Variability in care delivery between clinics and within providers has been used as a measure of poor quality.25 ,26 At baseline, 61.3% of variability in the index was explained by the nurse performing the consultation. This decreased after 1 year of MESH, with only 34.6% of variability explained by the specific nurse, reflecting a general increase in consistency as well as quality across nurses providing IMCI care.

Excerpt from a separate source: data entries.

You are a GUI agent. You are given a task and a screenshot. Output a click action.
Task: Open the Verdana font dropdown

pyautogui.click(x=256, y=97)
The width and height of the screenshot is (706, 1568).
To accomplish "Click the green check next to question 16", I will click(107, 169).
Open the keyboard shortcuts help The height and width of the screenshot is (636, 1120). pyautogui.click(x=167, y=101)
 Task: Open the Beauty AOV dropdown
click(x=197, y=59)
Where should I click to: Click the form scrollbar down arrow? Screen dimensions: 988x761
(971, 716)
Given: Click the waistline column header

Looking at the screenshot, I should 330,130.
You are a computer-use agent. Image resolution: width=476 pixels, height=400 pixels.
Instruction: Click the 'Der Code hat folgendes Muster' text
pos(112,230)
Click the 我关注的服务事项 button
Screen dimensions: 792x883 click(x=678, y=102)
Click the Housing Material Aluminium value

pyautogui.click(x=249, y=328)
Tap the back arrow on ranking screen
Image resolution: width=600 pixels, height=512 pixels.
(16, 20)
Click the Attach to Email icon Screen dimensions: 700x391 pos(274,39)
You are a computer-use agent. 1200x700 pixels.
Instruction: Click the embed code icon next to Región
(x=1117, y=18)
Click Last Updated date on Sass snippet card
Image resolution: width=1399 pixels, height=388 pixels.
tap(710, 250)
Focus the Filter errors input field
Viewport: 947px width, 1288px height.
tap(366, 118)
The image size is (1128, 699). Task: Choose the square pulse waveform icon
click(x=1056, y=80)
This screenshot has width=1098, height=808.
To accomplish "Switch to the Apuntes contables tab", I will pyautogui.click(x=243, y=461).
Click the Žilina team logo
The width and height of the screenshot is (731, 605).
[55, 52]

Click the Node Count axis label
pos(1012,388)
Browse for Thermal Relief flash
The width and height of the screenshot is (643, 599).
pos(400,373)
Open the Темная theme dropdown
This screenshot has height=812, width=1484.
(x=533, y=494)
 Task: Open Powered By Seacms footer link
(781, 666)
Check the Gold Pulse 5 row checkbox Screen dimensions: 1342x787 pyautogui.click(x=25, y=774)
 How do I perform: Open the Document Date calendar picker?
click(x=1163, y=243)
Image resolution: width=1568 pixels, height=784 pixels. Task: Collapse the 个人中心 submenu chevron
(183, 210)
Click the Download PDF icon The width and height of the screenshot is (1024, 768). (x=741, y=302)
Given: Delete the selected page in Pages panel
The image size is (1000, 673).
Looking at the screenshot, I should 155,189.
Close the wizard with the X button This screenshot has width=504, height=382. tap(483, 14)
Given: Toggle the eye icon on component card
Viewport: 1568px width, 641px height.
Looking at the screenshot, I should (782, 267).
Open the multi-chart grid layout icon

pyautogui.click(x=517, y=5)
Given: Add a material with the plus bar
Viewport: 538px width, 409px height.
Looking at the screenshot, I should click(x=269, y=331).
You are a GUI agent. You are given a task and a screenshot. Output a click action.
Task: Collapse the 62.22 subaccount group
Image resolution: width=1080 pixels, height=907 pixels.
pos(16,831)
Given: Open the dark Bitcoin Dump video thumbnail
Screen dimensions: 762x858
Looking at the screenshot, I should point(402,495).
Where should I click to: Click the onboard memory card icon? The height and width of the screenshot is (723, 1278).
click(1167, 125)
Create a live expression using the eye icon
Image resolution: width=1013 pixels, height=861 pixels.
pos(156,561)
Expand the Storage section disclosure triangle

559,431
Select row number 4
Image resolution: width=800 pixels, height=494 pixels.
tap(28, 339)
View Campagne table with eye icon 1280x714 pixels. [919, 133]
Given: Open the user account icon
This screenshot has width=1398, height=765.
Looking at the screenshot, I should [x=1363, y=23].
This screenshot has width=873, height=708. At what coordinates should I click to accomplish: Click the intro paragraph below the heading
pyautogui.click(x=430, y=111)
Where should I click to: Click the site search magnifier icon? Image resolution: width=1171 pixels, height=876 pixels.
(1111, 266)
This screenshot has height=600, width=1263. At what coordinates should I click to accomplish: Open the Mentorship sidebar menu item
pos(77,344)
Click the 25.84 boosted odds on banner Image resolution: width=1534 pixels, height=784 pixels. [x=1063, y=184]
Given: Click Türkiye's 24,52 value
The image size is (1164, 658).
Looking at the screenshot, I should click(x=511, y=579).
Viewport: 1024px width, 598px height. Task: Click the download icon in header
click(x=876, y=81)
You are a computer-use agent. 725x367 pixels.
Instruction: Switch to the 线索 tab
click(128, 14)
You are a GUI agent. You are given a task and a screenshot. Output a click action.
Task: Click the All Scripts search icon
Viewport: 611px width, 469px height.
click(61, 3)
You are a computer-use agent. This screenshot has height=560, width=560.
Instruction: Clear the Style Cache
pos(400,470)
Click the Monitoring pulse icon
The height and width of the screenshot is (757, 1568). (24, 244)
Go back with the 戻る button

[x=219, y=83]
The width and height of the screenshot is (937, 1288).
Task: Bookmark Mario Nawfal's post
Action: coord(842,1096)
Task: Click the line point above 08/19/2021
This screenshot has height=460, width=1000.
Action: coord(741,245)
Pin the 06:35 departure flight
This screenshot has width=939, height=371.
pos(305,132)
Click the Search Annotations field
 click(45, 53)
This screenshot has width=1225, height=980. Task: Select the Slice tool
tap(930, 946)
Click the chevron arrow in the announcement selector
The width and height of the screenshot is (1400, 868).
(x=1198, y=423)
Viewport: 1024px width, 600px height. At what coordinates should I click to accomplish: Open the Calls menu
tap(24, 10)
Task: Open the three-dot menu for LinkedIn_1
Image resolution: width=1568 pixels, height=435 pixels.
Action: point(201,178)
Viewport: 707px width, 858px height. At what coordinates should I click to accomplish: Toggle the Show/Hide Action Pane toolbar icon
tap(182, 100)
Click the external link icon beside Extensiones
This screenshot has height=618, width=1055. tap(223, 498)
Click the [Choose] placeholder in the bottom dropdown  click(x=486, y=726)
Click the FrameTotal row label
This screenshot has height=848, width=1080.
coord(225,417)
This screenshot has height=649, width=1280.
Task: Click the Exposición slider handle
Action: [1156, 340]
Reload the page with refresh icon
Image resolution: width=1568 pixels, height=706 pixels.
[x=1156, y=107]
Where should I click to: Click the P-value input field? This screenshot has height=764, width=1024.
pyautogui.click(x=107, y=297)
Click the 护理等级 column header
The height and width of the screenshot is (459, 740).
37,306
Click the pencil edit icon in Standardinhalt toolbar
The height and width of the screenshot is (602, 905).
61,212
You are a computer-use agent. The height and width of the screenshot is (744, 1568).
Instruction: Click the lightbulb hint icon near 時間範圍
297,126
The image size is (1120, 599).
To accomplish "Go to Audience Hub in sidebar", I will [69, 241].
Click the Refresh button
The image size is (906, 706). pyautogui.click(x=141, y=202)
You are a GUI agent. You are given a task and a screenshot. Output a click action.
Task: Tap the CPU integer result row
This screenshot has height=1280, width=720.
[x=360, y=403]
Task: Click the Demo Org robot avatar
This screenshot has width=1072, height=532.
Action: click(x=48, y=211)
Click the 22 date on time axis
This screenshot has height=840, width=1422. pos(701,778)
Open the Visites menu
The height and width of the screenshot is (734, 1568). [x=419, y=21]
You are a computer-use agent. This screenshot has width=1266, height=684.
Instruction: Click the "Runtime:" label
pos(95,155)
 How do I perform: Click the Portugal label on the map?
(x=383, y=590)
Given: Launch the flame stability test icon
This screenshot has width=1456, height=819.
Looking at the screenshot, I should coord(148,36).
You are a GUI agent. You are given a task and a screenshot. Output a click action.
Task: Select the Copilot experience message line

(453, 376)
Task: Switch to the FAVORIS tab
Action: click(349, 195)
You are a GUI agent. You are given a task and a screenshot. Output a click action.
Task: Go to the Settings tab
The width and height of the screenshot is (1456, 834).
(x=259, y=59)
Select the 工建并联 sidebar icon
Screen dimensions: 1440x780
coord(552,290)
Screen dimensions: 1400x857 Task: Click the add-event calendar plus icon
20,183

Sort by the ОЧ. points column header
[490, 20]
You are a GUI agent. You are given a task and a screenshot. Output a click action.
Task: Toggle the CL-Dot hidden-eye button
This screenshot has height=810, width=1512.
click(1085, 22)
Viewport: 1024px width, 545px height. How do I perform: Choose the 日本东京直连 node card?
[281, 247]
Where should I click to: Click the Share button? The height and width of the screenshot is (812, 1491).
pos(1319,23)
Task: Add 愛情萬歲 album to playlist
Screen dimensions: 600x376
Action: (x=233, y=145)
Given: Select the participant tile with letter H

There were some limitations in our study. This implementation research was not a controlled efficacy study; rather, it was designed to understand the effectiveness of a planned intervention aimed at addressing key constraints that have historically hindered achieving the potential impact of IMCI on child health.27 We adjusted for cofactors to make the baseline and endpoint as comparable as possible, but residual confounding could remain in this prepost design. For example, the Rwanda IMCI protocols were updated between our baseline and endpoint, resulting in longer protocols perceived by nurses to be more challenging. However, this would have biased our results towards the null. We also had a lower number of baseline observations than planned, but were still able to detect change in IMCI assessment in bivariate and multivariate analyses at the district level.
Another potential limitation is the Hawthorne effect, which would cause nurses to improve performance solely as a result of being observed. However, this bias would have been present at both time points and likely reduce detectable change. Last, we would have liked to formally assess the relationship between the MESH programme and traditional IMCI training. However, all cases observed at endpoint were managed by an IMCI-trained nurse; therefore, this analysis could not be performed.
In conclusion, we found that mentorship and systems-focused QI integrated into the routine supervision system is a feasible and effective strategy to bridge the IMCI implementation gap. This could be an important strategy to achieving the predicted impact from IMCI on child survival in similar settings, as well as improving quality of care in other protocol-driven areas including maternal health and HIV management. Further investigation is needed to explore the long-term effects of the MESH strategy on IMCI-trained staff and the cost-effectiveness of this combined mentorship and QI approach in improving the processes and outcomes of IMCI. Given the challenges of staff turnover and cost of formal trainings, study of the potential role of MESH as an alternative to the traditional training approach is also needed.
We gratefully acknowledge the support of the Doris Duke Charitable Foundation's African Health Initiative. We would like to thank Jennifer Bryce, EdD, MEd, for her technical consultation with use of IMCI multi-country evaluation measures and tools; Bethany Hedt-Gauthier, PhD, for her analytic support; and Karen Finnegan, MPH, for her support of study design and data collection. Finally, we would like to thank the IMCI mentors who work tirelessly to support the care of children in their communities.